ABOUT THIS TASK:
Give the records below again, word for word. No pictures belong in the copy.

DATA FOR THIS TASK:
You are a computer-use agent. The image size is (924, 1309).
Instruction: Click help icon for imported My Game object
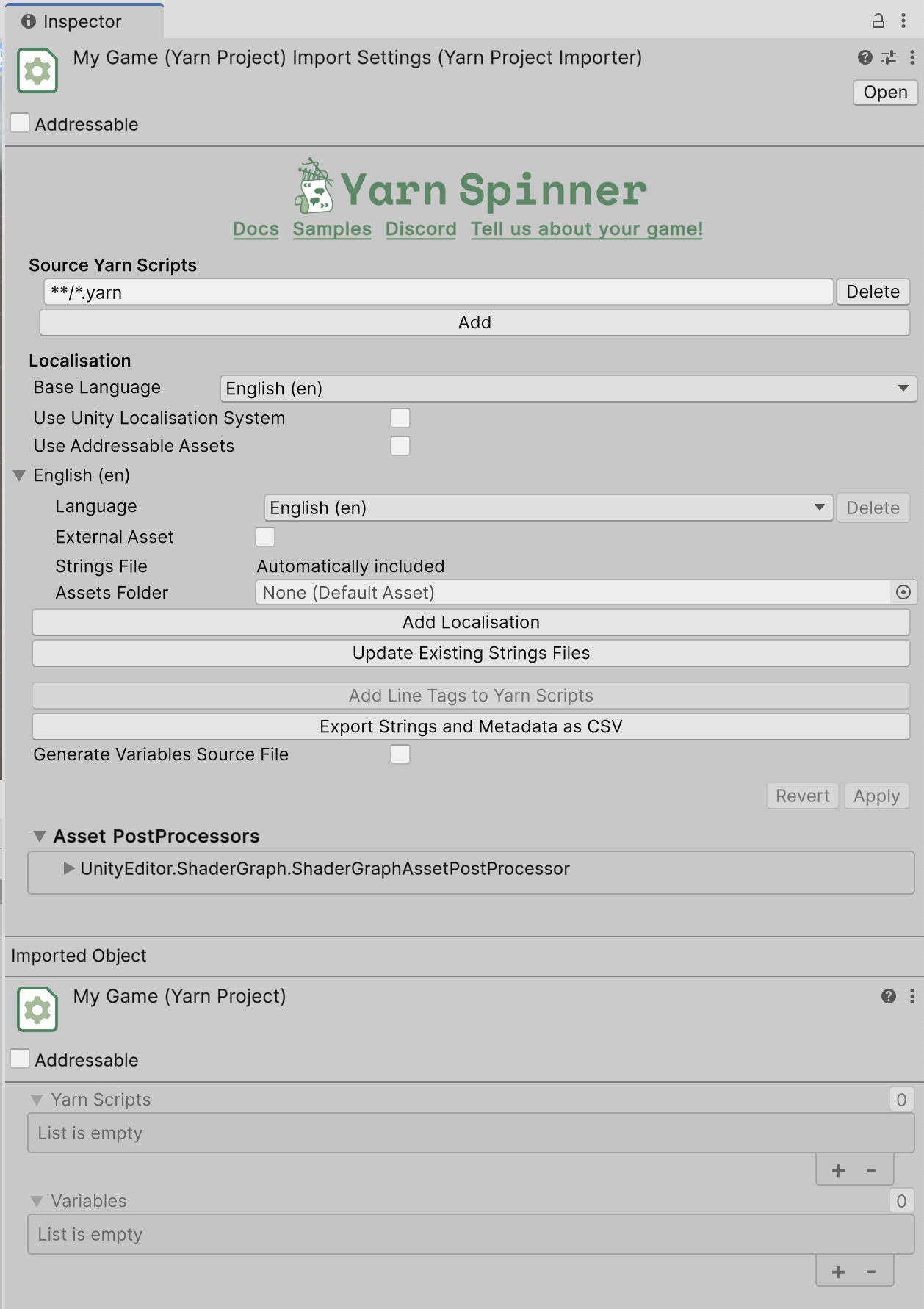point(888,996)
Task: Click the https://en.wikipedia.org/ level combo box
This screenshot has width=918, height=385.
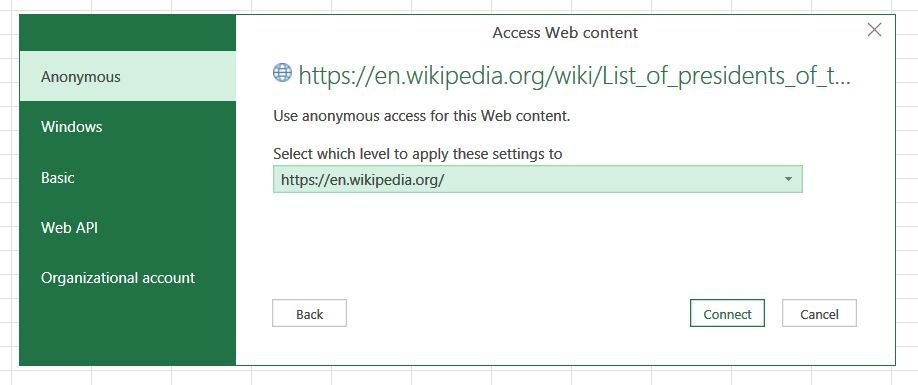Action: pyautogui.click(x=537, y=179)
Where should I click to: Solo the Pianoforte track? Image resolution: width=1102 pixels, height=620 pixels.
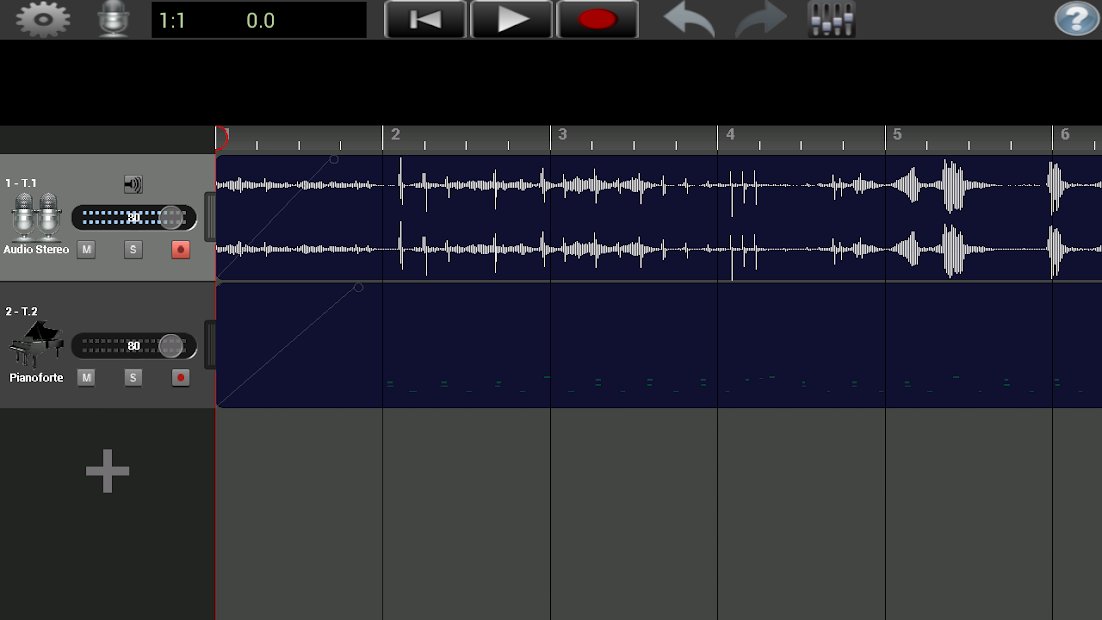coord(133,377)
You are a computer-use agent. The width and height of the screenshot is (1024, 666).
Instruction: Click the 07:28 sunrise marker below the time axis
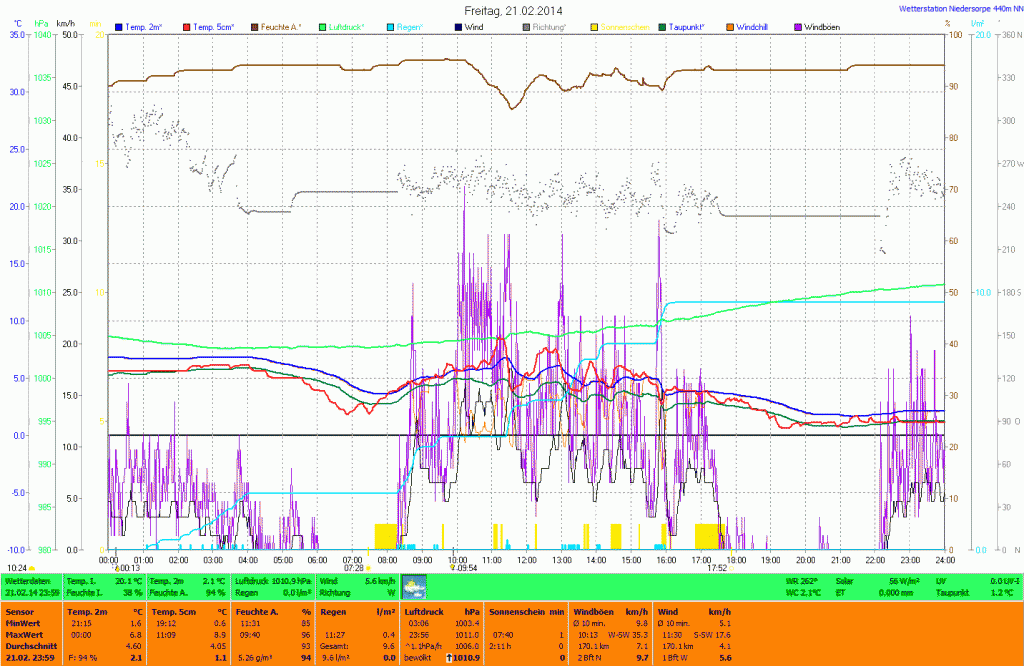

EXERCISE RESPONSE:
You are a computer-use agent. The image size is (924, 1309).
Instruction: Click help icon for imported My Game object
point(888,996)
Task: Click the https://en.wikipedia.org/ level combo box
This screenshot has width=918, height=385.
Action: pyautogui.click(x=537, y=179)
Where should I click to: Solo the Pianoforte track? Image resolution: width=1102 pixels, height=620 pixels.
coord(133,377)
You are a computer-use agent. The width and height of the screenshot is (1024, 666).
Instruction: Click the 07:28 sunrise marker below the time axis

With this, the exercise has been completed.